Each entry below is to be transcribed exactly; pictures are not copied.

--- START ---

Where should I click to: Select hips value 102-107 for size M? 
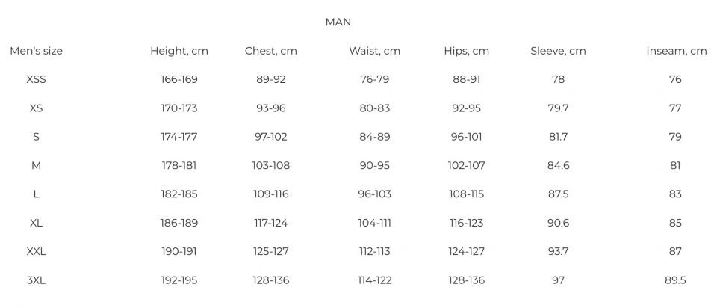click(466, 165)
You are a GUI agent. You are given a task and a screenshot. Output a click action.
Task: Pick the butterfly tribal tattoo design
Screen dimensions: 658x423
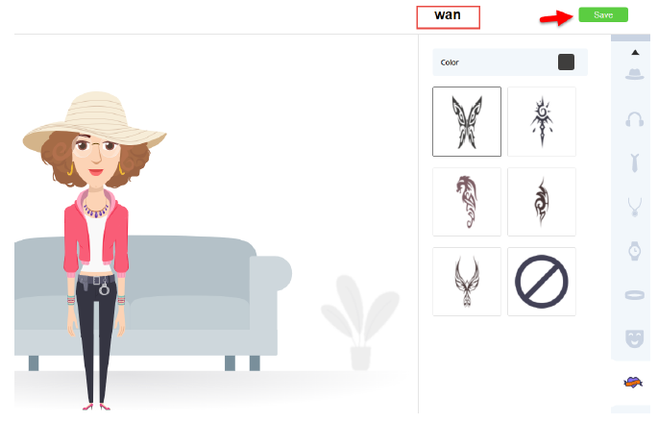[466, 122]
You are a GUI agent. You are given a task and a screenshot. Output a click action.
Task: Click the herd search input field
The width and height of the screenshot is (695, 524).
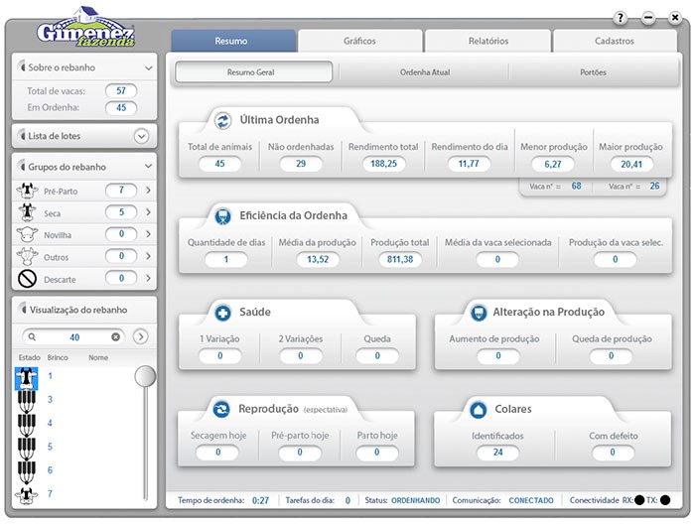[74, 337]
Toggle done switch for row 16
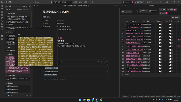This screenshot has height=102, width=181. point(161,71)
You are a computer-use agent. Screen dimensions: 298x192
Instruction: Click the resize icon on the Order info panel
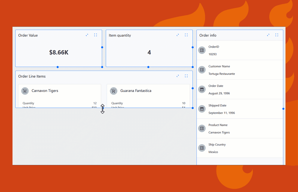tap(268, 35)
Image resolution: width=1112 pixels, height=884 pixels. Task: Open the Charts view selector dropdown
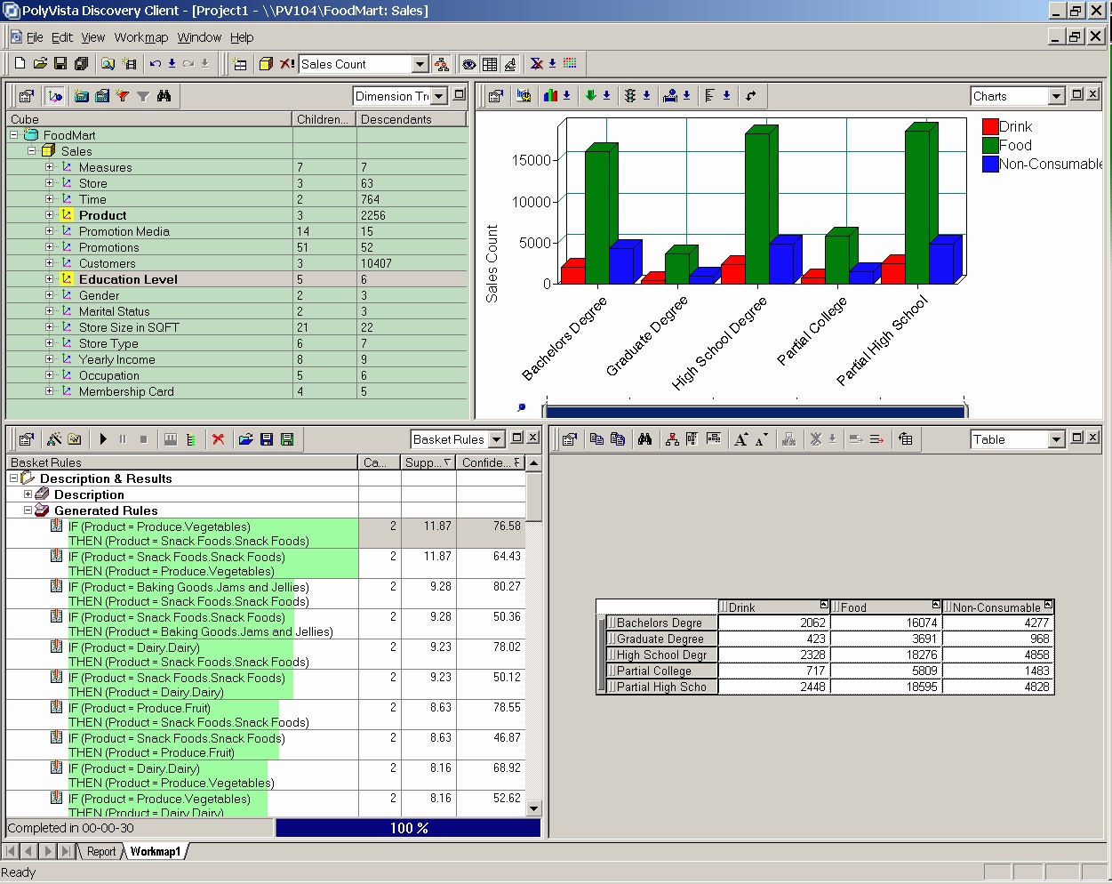tap(1056, 96)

--- END ---

■ **EXERCISE ANSWER**
Where should I click to: Select hips value 102-107 for size M? 
click(466, 165)
You are a GUI agent. You are given a task and a screenshot. Output a click action.
Task: Pick the butterfly tribal tattoo design
Screen dimensions: 658x423
[466, 122]
You are a GUI agent. You are given a task and a screenshot. Output a click action.
Task: Click the herd search input field
The width and height of the screenshot is (695, 524).
[74, 337]
Toggle done switch for row 16
This screenshot has height=102, width=181. point(161,71)
You are a computer-use agent. Screen dimensions: 298x192
Instruction: Click the resize icon on the Order info panel
tap(268, 35)
Image resolution: width=1112 pixels, height=884 pixels. Task: Open the Charts view selector dropdown
tap(1056, 96)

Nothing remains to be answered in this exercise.